Variances of SVM training and testing with different correlation coefficients

However, the correct ratio increases in the model testing while the correlation coefficient increased. The correct ratio of SVM1 testing increased from 92.99 % (ρ = 0.1) to 95.46 % (ρ = 0.9). The correct ratio of SVM2 testing increased from 93.03 % (ρ = 0.1) to 95.42 % (ρ = 0.9). Considering both SVM1 and SVM2, the overall correct ratio increased from 86.18 to 91.21 %. The average testing correct ratio was 88.57 %. Although the proposed approach achieved the highest correct ratio when the correlation coefficient was the highest, its performance is still acceptable when the correlation coefficient is small.

Furthermore, most of the variances in both training and testing results were relatively small.

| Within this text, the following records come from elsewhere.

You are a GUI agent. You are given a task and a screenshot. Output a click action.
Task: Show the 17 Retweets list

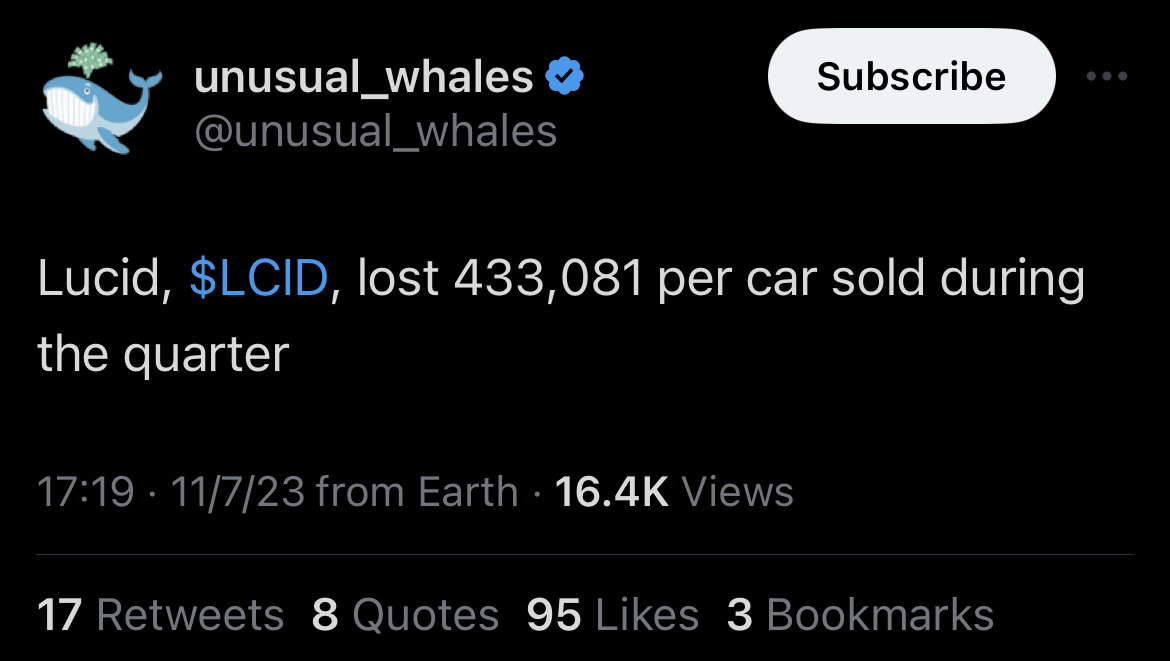pyautogui.click(x=160, y=615)
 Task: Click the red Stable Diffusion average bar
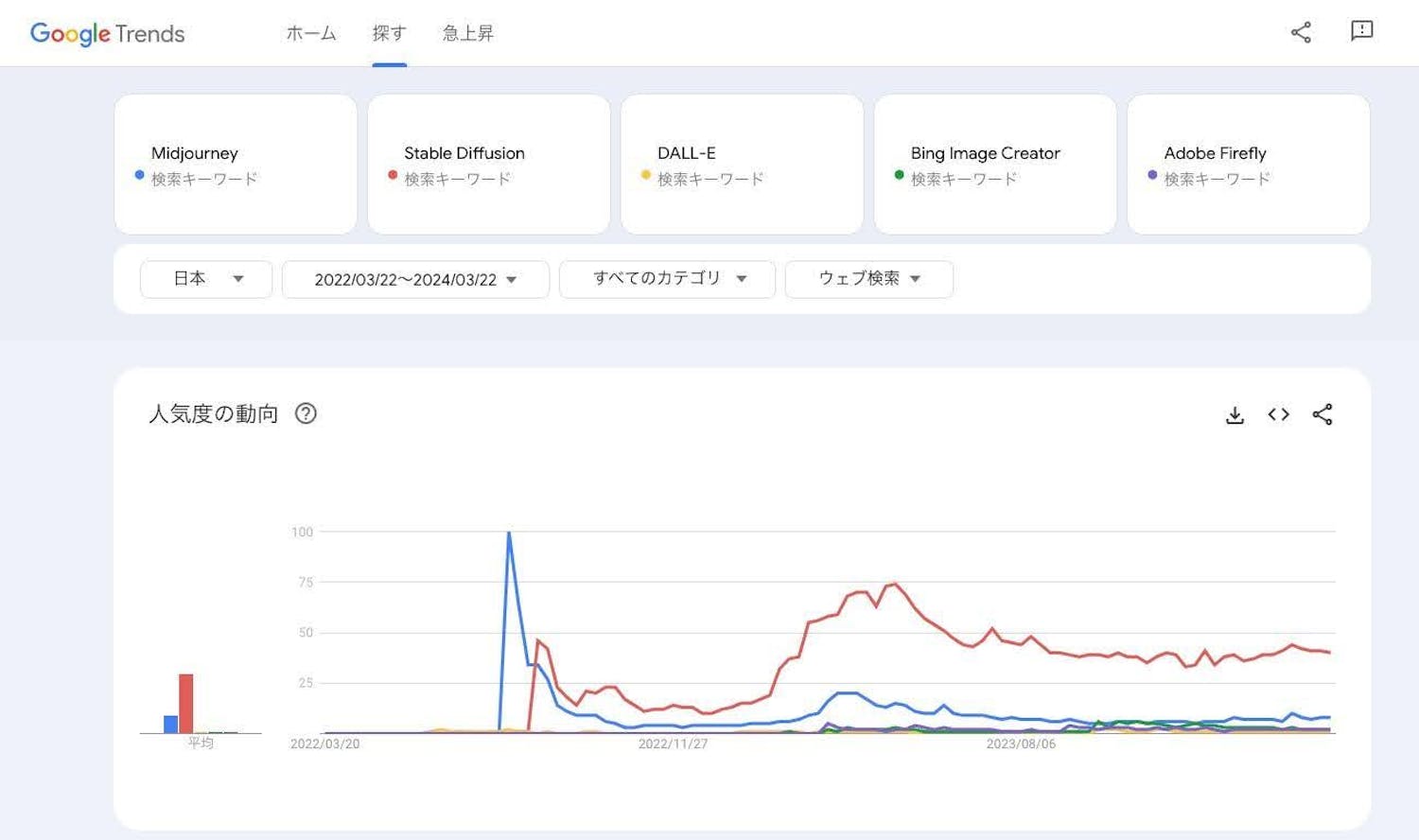coord(186,704)
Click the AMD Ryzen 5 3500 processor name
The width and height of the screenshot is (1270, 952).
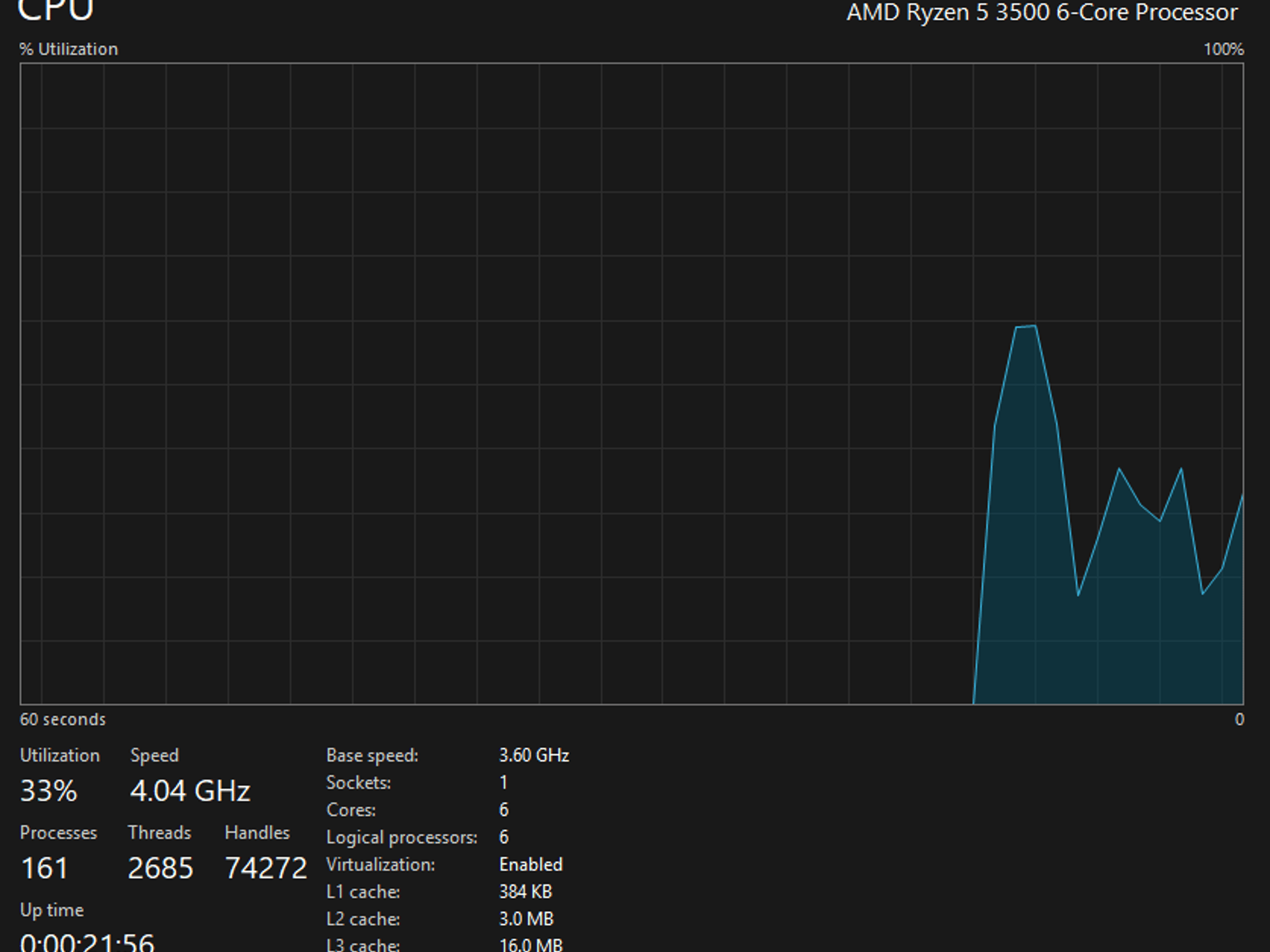[x=1042, y=12]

It shows that the performance of our model is stable under different conditions.

74.4 Summary

We proposed a MEWMA control charts fault identification model using SVM which is built on the concept of SRM. SVM has minor generalization errors compared to the approaches based on the concept of least-squares or maximum likelihood. After a brief introduction of MEWMA control charts and SVM, we gave an SVM-based model for MEWMA control chart fault identification when there are out-of-control signals in control charts. The raw process data X and the MEWMA of X are set as the input of the model and the process variables are diagnosed independently and this can reduce the difficulties of model building when the dimension of the problem increased.